A teacher told us to stop talking in class. A classmate tried talking to me and terrified I'd get caught, I wrote a note saying I didn't want to talk because I don't want us to get in trouble. I crumpled the note up afterward to discard later, but it wound up on the floor. A student took notice and the teacher yelled, "Who wrote that?" I got pulled out into the hallway to later be screamed at relentlessly. I began to explain myself but she cut me off to tell me I am a bad person who deserves to go to detention for not following rules. She later told me to not tell my parents about what she had said to me and that she'll be nice and not punish me. At home crying to my parents, I asked, "Am I the problem?"

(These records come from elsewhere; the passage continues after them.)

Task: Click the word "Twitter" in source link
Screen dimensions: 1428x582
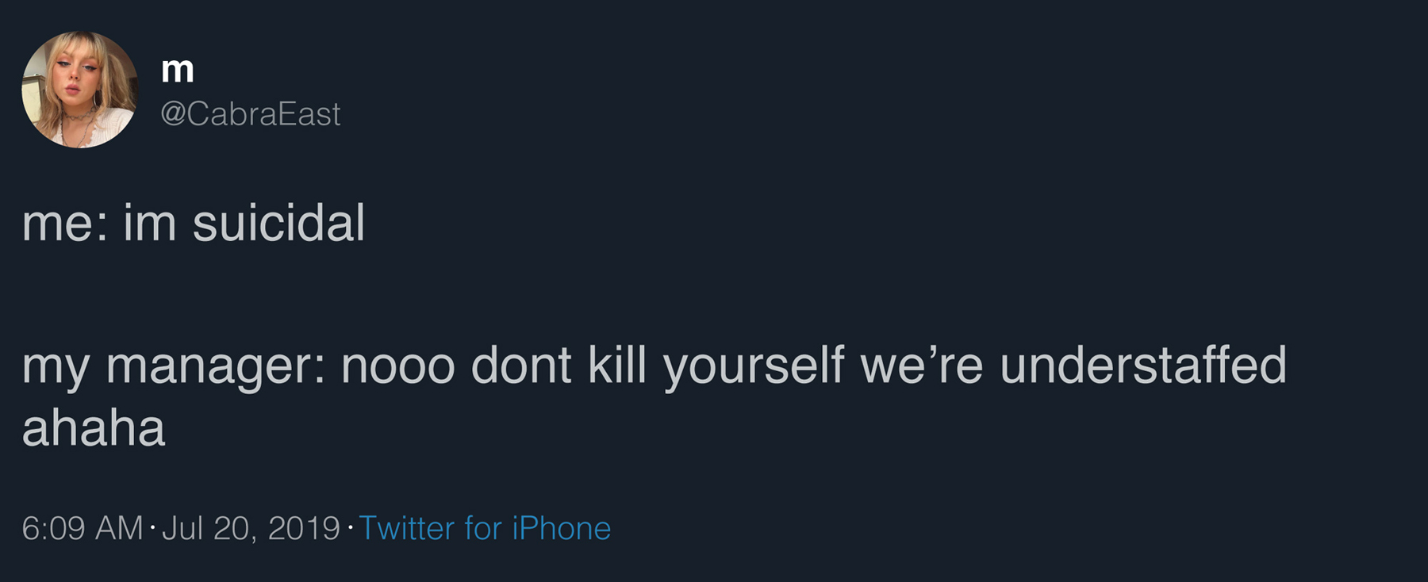Action: [407, 528]
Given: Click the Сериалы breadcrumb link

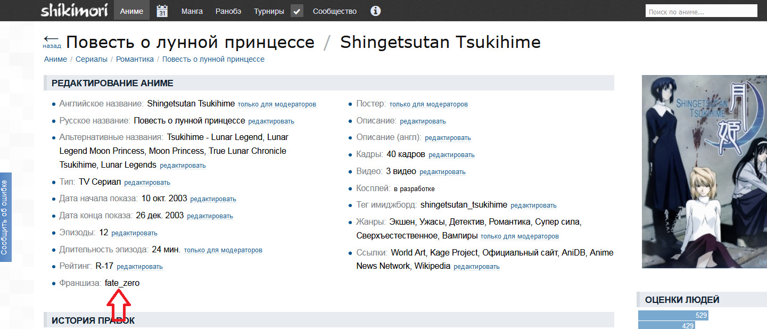Looking at the screenshot, I should (92, 59).
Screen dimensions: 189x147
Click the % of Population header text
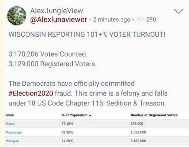coord(75,115)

Text messages came and went on my new slider phone with a keyboard. New attention I was not used to began to soften my heart. Conversations began to play in person and I started to smile wider. However, a few girls didn't like that there was attention not being paid to them. So they intervened. Newer, better, and prettier came into play, and I was pushed to the back of the stage. No new notifications on my phone to be seen. I whispered to myself staring at the blank screen, "Am I the problem?"

While drawing in my notebook, I began to plug in my earphones to listen to new songs on my iPod nano in my history class. "Katie, why are you so short?" "Have you always had buck teeth like that?" "You are like a midget, let's call you midge." "Your feet are freakishly tiny, what size are you?" "You know, you should wear a bigger bra than that. It's noticeable and even _______ is talking about it." I turned around and stared until their noise got dimmer. A tear fell onto the page where I was writing the words, "Am I the problem?"

*Kick, kick, kick.*
"You're eavesdropping aren't you?" "You don't talk much, but I know you do talk huh." "She's probably telling all her friends our conversations." "You still can hear us with those earphone on, don't you?" "Guys, have you seen her chest? She has HUGE tits." I whipped my head around to be shown laughter in my face. I glared around the room, seeing if anyone would speak up. Everyone lowered their head and I swung myself back around, choking back tears brimming my eyes. I replugged in my earphones. I lowered my head and listen to the song that sang, "Am I the problem?"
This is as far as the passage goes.